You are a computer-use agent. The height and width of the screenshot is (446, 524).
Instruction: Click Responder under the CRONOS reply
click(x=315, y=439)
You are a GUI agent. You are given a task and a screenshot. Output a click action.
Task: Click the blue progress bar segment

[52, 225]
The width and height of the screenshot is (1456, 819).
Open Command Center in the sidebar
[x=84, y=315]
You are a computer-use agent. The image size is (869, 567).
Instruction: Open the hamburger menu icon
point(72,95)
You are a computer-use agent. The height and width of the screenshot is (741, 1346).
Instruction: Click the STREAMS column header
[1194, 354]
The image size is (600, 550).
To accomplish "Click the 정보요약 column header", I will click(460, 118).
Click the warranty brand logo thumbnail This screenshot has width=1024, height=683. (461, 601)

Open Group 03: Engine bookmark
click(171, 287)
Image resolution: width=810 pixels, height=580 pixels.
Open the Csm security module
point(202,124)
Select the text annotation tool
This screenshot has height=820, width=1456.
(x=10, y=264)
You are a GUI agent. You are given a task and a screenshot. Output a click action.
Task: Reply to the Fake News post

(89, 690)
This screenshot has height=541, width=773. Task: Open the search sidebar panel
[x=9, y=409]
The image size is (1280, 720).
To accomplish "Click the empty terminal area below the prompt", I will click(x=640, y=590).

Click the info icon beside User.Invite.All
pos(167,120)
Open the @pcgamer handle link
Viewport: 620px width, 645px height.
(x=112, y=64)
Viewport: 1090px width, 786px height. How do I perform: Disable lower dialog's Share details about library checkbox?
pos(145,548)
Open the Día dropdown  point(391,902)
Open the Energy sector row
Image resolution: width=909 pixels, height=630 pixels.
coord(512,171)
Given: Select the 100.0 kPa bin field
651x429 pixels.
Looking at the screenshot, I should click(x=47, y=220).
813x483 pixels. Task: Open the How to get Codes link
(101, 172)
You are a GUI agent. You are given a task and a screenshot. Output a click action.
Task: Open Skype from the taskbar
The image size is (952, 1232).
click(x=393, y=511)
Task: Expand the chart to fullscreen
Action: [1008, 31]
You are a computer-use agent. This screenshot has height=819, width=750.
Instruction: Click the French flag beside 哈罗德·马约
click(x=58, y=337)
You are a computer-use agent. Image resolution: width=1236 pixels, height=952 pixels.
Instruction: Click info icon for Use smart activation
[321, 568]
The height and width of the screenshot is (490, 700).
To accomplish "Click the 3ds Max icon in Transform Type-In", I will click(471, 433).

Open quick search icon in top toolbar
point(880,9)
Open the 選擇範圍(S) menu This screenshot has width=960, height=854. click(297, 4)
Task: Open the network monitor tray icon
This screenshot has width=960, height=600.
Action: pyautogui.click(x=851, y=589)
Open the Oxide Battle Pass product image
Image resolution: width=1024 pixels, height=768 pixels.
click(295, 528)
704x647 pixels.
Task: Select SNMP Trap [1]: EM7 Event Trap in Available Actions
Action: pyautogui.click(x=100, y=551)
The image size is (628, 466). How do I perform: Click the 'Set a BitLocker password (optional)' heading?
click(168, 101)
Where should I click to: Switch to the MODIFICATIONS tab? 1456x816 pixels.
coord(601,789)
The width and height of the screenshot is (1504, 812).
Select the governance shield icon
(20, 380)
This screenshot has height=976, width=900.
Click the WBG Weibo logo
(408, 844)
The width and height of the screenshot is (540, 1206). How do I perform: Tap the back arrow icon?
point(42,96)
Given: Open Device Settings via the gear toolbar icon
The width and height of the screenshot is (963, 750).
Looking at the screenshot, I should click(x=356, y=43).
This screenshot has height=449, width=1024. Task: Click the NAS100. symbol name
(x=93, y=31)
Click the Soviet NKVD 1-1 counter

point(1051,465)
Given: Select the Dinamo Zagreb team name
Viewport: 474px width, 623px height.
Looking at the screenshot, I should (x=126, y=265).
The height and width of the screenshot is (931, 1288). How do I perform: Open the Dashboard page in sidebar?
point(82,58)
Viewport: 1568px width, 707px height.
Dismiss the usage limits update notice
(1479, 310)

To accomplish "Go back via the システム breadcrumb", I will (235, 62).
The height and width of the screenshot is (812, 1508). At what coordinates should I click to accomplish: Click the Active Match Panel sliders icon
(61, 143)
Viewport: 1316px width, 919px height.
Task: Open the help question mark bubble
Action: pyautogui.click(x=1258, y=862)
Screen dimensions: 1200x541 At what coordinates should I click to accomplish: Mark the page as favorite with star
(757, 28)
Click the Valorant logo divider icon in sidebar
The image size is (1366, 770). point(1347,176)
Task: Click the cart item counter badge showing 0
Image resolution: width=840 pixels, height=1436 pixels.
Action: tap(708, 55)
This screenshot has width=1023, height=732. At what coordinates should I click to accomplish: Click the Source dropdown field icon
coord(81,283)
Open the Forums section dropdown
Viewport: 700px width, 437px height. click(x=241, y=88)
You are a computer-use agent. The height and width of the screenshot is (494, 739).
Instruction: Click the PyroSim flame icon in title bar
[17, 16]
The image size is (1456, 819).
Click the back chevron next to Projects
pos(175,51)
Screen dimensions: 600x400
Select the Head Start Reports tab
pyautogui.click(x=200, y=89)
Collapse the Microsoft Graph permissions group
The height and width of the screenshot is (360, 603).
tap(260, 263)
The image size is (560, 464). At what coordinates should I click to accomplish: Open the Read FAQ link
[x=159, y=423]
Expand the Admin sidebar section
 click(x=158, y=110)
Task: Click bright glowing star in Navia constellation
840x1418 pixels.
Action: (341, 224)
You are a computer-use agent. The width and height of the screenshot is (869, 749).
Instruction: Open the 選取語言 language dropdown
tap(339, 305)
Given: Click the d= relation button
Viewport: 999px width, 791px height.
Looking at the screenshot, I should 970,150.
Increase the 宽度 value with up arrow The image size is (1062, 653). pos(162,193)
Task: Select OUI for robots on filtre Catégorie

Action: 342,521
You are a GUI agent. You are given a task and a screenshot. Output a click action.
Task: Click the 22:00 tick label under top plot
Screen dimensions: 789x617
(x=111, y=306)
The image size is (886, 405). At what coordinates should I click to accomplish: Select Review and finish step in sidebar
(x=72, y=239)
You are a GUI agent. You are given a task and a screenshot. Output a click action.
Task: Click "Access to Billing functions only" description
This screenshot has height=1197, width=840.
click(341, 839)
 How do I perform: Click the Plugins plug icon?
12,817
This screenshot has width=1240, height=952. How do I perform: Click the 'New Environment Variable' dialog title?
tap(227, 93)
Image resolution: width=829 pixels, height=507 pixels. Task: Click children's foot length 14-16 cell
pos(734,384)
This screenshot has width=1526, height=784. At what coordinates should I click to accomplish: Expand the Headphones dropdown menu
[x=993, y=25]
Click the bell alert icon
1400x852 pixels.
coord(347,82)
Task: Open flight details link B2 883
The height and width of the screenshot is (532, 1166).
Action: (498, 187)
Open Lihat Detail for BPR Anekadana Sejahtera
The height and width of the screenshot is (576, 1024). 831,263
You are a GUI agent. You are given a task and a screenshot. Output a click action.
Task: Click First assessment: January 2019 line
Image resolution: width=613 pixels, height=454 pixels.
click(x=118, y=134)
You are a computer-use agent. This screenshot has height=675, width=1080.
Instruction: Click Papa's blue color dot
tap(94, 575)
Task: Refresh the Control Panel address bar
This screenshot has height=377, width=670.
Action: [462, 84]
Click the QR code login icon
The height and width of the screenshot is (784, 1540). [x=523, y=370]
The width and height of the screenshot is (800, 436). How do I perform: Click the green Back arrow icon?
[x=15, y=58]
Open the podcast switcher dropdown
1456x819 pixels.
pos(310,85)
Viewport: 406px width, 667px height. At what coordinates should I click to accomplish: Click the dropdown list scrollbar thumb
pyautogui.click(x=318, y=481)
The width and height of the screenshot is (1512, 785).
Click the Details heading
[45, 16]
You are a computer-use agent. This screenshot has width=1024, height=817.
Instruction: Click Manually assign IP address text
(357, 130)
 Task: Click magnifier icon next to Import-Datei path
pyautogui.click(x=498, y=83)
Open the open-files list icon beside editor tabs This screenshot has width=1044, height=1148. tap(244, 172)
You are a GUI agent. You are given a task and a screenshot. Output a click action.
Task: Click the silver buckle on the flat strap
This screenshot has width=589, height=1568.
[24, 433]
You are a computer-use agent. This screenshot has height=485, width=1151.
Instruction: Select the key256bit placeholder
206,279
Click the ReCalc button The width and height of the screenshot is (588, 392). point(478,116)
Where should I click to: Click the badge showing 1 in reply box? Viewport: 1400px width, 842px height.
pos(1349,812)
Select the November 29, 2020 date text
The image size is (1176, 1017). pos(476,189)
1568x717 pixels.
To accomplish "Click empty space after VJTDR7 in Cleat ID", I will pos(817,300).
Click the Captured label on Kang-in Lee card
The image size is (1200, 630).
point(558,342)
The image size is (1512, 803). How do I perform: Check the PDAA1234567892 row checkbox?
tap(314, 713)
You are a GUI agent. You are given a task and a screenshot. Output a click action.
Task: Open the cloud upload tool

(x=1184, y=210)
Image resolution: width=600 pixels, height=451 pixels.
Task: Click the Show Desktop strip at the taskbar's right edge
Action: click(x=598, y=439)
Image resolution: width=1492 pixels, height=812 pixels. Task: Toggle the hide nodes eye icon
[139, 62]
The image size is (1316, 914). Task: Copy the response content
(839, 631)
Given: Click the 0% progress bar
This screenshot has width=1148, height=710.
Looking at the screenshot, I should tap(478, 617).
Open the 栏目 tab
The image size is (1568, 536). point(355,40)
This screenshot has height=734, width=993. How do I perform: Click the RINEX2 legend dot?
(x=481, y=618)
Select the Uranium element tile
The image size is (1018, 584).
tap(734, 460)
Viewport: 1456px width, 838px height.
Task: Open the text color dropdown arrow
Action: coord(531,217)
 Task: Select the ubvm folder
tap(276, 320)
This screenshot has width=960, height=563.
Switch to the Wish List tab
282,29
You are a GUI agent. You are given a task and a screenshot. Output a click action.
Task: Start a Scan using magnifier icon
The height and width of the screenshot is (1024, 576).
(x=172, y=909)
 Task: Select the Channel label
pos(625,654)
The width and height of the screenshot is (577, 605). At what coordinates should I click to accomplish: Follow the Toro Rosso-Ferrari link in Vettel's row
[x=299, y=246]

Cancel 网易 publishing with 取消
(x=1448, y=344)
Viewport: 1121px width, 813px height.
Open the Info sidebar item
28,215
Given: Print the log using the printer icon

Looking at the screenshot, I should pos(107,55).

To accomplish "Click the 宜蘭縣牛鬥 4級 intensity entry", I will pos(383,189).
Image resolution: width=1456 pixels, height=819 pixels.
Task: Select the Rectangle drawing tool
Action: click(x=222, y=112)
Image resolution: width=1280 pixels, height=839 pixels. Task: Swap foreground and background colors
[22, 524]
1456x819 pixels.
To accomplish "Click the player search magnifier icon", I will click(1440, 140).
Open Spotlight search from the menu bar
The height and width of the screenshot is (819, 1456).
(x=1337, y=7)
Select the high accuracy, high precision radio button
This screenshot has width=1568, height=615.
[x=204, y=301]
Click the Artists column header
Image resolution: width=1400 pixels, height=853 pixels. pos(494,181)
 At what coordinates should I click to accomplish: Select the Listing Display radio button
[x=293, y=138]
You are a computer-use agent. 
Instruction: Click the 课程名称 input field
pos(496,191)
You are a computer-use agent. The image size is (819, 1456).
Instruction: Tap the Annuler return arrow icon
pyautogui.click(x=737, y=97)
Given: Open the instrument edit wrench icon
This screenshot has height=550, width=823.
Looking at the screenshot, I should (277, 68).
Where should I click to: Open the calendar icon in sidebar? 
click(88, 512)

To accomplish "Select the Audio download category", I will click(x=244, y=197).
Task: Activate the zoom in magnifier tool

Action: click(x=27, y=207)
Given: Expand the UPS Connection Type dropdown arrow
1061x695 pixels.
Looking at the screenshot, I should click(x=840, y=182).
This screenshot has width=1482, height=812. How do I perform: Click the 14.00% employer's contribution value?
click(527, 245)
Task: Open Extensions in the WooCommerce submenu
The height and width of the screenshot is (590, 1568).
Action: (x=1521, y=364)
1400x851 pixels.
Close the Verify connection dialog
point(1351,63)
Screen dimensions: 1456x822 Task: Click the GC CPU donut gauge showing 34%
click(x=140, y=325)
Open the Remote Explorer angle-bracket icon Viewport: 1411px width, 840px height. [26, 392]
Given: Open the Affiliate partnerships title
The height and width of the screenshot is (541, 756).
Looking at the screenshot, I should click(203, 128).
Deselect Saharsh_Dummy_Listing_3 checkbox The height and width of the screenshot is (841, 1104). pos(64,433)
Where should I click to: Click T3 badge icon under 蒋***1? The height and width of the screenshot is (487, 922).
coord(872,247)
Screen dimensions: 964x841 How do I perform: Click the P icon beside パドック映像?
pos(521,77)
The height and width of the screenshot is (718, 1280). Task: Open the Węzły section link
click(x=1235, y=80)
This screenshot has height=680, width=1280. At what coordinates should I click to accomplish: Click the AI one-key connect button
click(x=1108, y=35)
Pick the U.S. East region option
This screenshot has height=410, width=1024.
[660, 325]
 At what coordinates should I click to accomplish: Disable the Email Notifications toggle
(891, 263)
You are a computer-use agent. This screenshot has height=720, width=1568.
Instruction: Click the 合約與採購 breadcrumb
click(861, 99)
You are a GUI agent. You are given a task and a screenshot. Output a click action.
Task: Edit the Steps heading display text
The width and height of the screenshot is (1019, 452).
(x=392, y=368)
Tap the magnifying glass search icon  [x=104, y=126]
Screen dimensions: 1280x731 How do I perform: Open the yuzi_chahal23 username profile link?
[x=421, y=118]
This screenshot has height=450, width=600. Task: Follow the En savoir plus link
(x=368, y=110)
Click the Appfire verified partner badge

· · ·

**Requirement**
Update the entries from the line with "Click the QR code login icon" up to and including the line with "[x=15, y=58]", changing "green" to "gray" and leaving everything else the same.

**The solution**
Click the QR code login icon
The height and width of the screenshot is (784, 1540). [x=523, y=370]
The width and height of the screenshot is (800, 436). How do I perform: Click the gray Back arrow icon?
[x=15, y=58]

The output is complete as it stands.